The formula you quote from your notes is not exactly AIC.
AIC is $-2\log\mathcal{L}+2k$.
Here I'll give an outline of an approximate derivation that makes clear enough what's going on.
If you have a model with independent normal errors with constant variance,
$$\mathcal{L}\propto \sigma^{-n} \: e^{-\frac{1}{2\sigma^2}\sum \varepsilon_i^2}$$
which can be estimated under maximum likelihood as
\begin{eqnarray}
& \propto &(\hat{\sigma}^2)^{-n/2} e^{-\frac12 n\hat{\sigma}^2/\hat{\sigma}^2}\\
& \propto &(\hat{\sigma}^2)^{-n/2} e^{-\frac12 n}\\
& \propto &(\hat{\sigma}^2)^{-n/2}
\end{eqnarray}
(assuming the estimate of $\sigma^2$ is the ML estimate)
So $-2\log\mathcal{L} +2k = n\log{\hat{\sigma}^2} + 2k$ (up to shifting by a constant)
Now in the ARMA model, if $T$ is really large compared to $p$ and $q$, then the likelihood can be approximated by a such a Gaussian framework (e.g. you can write the ARMA approximately as a longer AR and condition on enough terms to write that AR as a regression model), so with $T$ in place of $n$:
$AIC \approx T\log{\hat{\sigma}^2} + 2k$
hence
$AIC/T \approx \log{\hat{\sigma}^2} + 2k/T$
Now if you're simply comparing AICs, that division through by $T$ doesn't matter at all, since it doesn't change the ordering of AIC values.
However, if you're using AIC for some other purpose that relies on the actual value of differences in AIC (such as to do multimodel inference as described by Burnham and Anderson), then it matters.
Numerous econometrics texts seem to use this AIC/T form.
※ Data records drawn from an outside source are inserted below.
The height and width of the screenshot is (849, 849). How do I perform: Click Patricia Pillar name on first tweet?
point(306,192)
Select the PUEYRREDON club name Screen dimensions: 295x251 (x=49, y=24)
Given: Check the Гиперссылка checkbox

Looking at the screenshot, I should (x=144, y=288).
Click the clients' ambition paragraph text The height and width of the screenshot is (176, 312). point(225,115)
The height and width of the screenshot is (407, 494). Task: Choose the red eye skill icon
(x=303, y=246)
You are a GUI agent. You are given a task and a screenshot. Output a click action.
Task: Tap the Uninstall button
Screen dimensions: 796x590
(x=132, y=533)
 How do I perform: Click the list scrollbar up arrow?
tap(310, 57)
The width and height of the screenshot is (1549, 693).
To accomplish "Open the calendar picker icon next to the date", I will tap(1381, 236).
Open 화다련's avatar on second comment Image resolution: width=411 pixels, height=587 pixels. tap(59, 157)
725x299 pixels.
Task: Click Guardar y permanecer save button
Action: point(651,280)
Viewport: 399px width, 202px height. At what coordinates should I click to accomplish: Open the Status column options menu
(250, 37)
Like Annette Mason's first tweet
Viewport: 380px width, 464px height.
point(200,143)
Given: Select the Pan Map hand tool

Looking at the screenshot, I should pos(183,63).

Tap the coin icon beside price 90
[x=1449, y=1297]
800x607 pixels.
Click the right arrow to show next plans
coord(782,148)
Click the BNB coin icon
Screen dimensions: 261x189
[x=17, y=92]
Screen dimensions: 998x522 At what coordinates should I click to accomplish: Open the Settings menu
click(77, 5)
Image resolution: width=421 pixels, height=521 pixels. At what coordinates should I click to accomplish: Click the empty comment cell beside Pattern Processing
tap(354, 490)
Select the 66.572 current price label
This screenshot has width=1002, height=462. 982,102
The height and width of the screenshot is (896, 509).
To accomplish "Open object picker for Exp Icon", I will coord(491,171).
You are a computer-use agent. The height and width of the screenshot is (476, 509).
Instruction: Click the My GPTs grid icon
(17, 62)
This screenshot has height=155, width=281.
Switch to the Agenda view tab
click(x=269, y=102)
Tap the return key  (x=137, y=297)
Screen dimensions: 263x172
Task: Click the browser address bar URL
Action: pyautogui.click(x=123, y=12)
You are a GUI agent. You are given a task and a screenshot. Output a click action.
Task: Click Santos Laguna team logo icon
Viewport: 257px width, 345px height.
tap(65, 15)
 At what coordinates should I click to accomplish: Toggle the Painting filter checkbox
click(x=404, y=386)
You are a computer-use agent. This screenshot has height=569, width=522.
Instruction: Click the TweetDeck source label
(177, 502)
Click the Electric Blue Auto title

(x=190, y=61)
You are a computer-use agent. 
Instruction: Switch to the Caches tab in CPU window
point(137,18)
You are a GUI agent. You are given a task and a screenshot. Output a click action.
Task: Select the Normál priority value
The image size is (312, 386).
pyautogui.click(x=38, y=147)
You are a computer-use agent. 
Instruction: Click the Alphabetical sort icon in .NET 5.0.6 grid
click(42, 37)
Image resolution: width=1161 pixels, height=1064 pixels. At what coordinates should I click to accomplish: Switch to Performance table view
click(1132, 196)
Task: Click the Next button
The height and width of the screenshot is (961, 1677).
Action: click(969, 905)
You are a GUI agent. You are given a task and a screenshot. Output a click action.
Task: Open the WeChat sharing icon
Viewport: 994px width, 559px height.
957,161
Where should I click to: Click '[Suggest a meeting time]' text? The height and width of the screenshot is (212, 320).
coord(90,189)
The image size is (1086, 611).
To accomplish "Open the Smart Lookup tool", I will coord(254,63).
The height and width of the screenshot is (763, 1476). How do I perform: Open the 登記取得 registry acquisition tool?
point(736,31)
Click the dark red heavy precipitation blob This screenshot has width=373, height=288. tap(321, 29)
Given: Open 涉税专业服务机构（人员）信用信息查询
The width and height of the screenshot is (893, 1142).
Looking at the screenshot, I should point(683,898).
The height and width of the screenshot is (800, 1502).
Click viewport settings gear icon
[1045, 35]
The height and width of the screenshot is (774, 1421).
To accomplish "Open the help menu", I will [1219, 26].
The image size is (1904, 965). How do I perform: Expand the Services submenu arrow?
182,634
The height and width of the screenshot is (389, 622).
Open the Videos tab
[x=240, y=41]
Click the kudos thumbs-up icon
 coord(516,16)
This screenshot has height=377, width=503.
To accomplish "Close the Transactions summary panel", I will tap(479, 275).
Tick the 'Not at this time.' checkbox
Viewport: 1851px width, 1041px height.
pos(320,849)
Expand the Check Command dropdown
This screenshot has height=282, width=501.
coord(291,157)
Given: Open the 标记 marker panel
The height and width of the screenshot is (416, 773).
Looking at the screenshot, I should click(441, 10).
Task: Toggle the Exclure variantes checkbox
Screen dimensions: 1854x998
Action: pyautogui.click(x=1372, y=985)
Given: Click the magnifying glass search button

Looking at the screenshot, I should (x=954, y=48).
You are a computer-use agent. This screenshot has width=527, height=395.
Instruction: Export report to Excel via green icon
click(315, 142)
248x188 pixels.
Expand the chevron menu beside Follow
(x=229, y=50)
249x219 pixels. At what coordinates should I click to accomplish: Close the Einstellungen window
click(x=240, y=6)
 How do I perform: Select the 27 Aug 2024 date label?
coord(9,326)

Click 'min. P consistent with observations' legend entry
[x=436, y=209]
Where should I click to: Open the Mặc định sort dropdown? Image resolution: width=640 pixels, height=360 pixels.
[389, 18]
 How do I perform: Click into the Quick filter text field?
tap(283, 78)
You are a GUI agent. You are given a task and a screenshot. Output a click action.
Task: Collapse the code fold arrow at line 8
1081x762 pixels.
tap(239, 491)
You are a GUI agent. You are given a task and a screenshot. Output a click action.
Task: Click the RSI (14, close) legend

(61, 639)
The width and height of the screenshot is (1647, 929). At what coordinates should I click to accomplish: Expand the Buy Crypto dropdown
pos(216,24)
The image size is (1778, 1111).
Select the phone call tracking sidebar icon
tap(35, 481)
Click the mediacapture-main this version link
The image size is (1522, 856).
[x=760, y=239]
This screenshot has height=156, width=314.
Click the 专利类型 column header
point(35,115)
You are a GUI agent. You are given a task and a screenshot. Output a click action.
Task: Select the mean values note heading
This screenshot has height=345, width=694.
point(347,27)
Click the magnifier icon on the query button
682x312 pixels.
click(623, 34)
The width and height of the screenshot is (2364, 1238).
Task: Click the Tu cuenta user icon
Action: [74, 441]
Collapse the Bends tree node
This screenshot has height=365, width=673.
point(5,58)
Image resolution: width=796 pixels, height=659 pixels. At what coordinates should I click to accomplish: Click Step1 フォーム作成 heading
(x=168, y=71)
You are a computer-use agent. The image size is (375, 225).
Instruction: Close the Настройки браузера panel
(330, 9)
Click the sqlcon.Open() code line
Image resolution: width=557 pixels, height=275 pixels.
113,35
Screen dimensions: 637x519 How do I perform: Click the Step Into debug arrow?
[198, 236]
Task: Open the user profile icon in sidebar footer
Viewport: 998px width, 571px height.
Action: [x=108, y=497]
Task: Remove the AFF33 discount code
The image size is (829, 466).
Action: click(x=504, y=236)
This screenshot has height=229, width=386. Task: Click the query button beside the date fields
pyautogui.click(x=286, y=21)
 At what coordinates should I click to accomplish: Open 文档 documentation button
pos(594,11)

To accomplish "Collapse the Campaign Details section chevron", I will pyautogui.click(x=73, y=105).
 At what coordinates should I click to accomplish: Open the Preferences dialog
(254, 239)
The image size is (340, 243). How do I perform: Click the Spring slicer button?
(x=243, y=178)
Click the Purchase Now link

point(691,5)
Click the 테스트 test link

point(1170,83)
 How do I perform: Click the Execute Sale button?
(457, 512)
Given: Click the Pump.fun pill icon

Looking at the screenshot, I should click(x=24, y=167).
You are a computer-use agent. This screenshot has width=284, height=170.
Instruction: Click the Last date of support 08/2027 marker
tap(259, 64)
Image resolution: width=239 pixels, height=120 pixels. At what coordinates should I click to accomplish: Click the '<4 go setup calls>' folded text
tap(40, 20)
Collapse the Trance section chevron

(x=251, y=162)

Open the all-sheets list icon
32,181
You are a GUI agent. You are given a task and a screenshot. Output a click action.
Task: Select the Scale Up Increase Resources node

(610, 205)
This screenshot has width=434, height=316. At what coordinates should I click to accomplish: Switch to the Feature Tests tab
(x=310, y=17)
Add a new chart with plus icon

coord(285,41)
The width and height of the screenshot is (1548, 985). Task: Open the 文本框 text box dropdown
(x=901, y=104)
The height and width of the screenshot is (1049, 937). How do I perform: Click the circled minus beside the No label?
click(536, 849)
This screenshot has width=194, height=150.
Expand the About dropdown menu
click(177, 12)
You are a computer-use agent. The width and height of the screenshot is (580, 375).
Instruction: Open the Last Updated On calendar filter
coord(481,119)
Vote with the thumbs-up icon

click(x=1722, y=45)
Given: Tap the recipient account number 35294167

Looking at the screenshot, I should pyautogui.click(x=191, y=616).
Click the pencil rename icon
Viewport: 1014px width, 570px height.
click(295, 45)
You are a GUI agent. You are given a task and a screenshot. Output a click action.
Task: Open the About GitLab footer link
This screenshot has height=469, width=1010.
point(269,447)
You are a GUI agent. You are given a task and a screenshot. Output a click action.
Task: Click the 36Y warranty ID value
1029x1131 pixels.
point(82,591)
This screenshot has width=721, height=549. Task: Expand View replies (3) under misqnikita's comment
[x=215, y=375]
Oddly, some books seem to reference Hurvich and Tsai 1989 or Findley 1985 for that form, but Hurvich & Tsai and Findley seem to be discussing the original form (though I only have an indirect indication of what Findley does right now, so perhaps there is something in Findley on it).
Such scaling might be done for a variety of reasons -- for example, time series, especially high frequency time series, can be very long and ordinary AICs might have a tendency to become unwieldy, especially if $\sigma^2$ is very small. (There are some other possible reasons, but since I really don't know the reason this was done I won't start going down a list of all possible reasons.)
You may like to look at Rob Hyndman's list of Facts and fallacies of the AIC, - particularly items 3 to 7. Some of those points might lead you to be at least a little cautious about relying too heavily on the approximation by Gaussian likelihood, but maybe there's a better justification than I offer here.
I'm not sure there's a good reason to use this approximation to the log-likelihood rather than the actual AIC since a lot of time series packages these days tend to calculate (/maximize) the actual log-likelihood for ARMA models. There seems little reason not to use it.